The Electric Company was the Pepsi of children's television in the 1970s to Sesame Street's Coca-Cola.

Sesame Street had lovable Muppets which allowed them to earn additional income through merchandising (the main reason the show is STILL on the air after all this time). The Electric Company had Morgan Freeman. As cool as he is, I can't see a Morgan Freeman plush toy outselling Big Bird, Kermit, or Grover (especially the Super Grover variant). Oscar the Grouch, maybe.

Perhaps to compete with their sibling show, TEC somehow managed to acquired the rights to use Spider-Man in small segments starting in 1974. The intention was to teach children to read using one of the most popular comic book characters of all time. On that front they succeeded.

However some of the segments had to be GREATLY toned down to be appropriate for their target audience. This resulted in many so-bad-they're-good encounters with villains that wouldn't quite make the cut in the comics.

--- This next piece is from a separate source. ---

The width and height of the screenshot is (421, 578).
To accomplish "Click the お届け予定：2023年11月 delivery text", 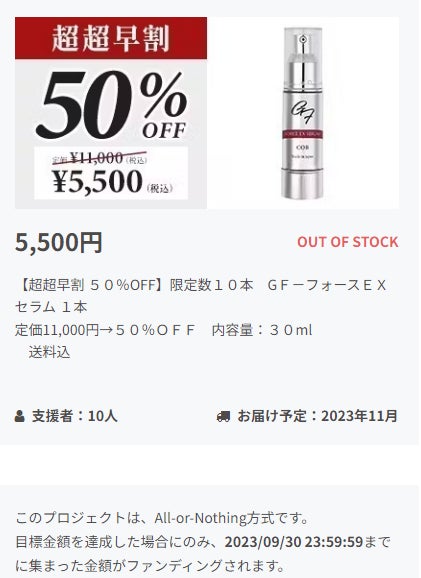I will [x=317, y=416].
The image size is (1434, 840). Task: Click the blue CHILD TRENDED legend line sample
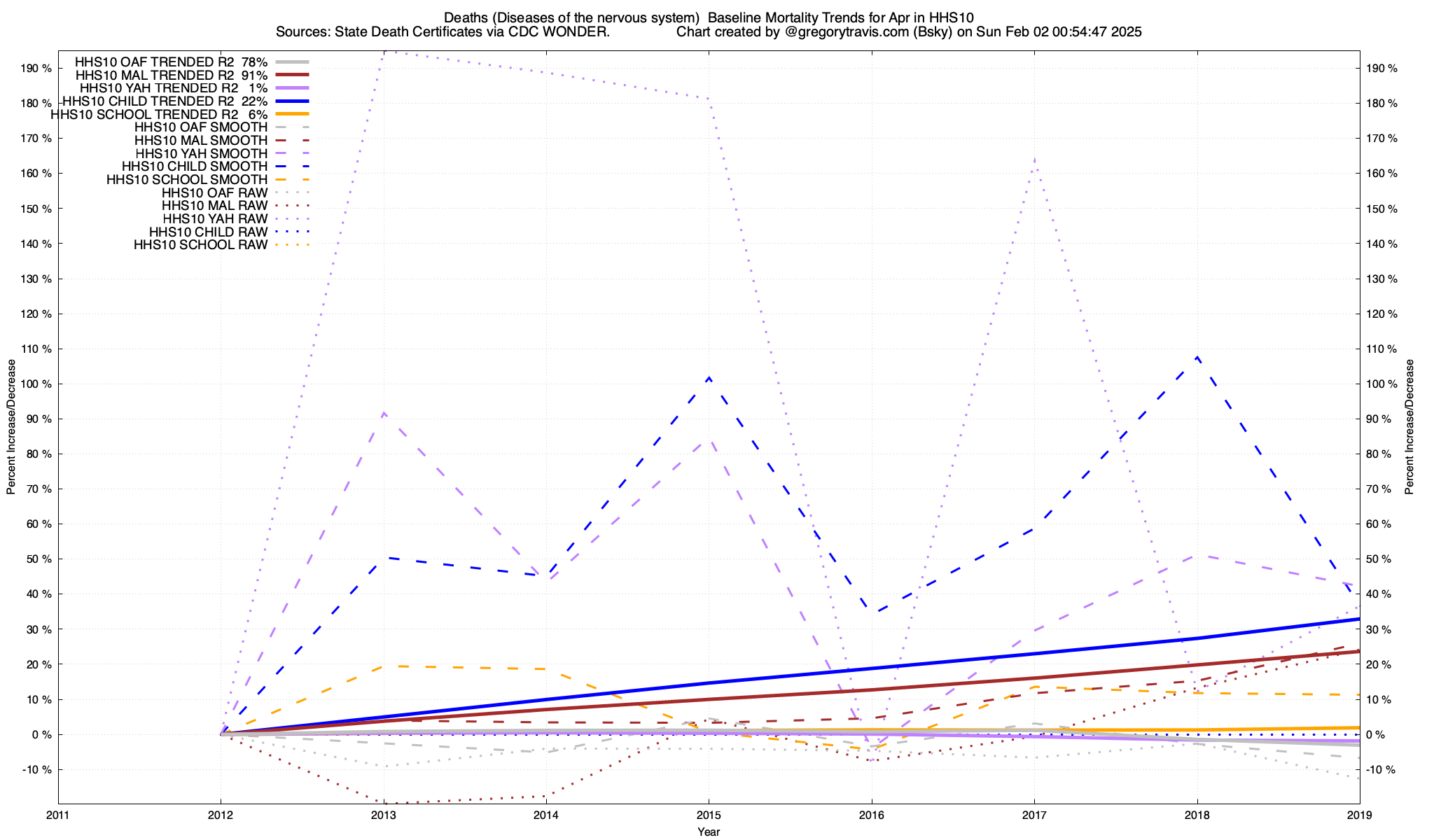click(x=293, y=102)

Story 'Who Stole the Show?'

  The Electric Company (TV) - Season 5, Episode 3
Date TBD
Star: Danny Seagren (Spider-Man), Hattie Winston (Show Stealer/Winky Goodyshoes), Janina Mathews (Young Show Stealer), Jim Boyd (Director), Judy Graubart (Actress), Morgan Freeman (Show Stealer's Partner), Rejane Magloire (Actress), Skip Hinnant (Actor)
Narrator: Todd Graff

The play without a name is opening tonight. Spider-Man drops by to watch the final rehersal and gets invited to dinner with the actors and director (Very nice of them. Hope they can cover him, since we know Peter's always broke!)

As they leave an unidentified woman sneaks in. Her disguise consists of a trench coat with huge lapels, dark sunglasses, and an orange fedora (A 1970s version of Carmen Sandiego) The Narrator asks, "Who could this be?" The mystery villain identifies herself as a former child star (Oh great, another one). Her fame is nothing but a distant memory to modern audiences now that she's a fully grown adult. Unwilling to share the spotlight with anyone, she plans to once again steal the show. Only this time, she decides to take a more literal interpretation of the phrase. She loads up all that she can and makes her escape.

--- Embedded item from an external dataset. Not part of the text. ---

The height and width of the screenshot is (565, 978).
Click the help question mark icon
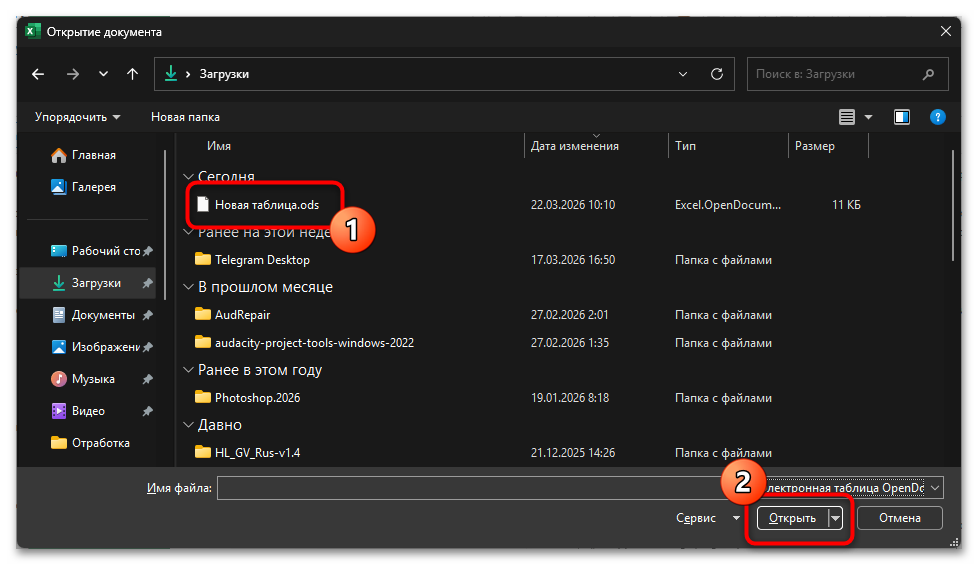[937, 117]
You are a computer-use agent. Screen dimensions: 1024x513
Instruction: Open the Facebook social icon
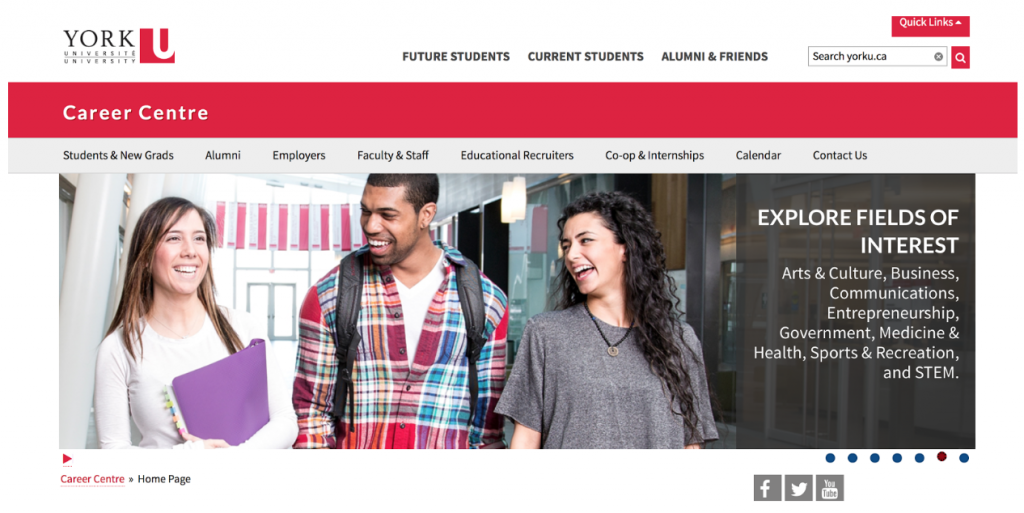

While at dinner Spider-Man's spider-sense (they call it "insect-sense") buzzes alerting him to trouble back at the theater (*Groan*. Let's call it "plot device sense" and move on). Excusing himself, he returns to the theater and finds the stage empty.

Spider-Man then sets out to find the missing ... everything. His doesn't have to search long before he sees "Disco Sandiego" pushing the stolen items down the street. Spinning his arm in a complete 360o circle and then following suit with the rest of his body, Spider-Man spins a giant web that captures the runaway stage production (I guess that's what he has to do when his web-shooters are jammed).

The cast and director arrive (probably asking Spider-Man to cough of his part of the tab) and identify the mystery woman as Winky Goodyshoes; they're all fans of hers. They offer her an as-yet uncast part in their play - the countess that steals the jewels (They're opening tonight and they have an unassigned role in their play? WTH??) Winky happily accepts.

Everyone is happy except for Spider-Man. It seems that he missed dinner and mistakes wax fruit for the real kind.

General Comments

Very formulaic:
Step1: show Spider-Man.
Step 2: show villain, provide meager back-story
Step 3: show one instance of naughtiness
Step 4: Spider-Man captures villain
Step 5: End

Overall Rating

2 webs. Not sure which is the culprit here - a bad idea or too short a run time to make it worthwhile. I'll call it both, shake my head, and hope for better ones.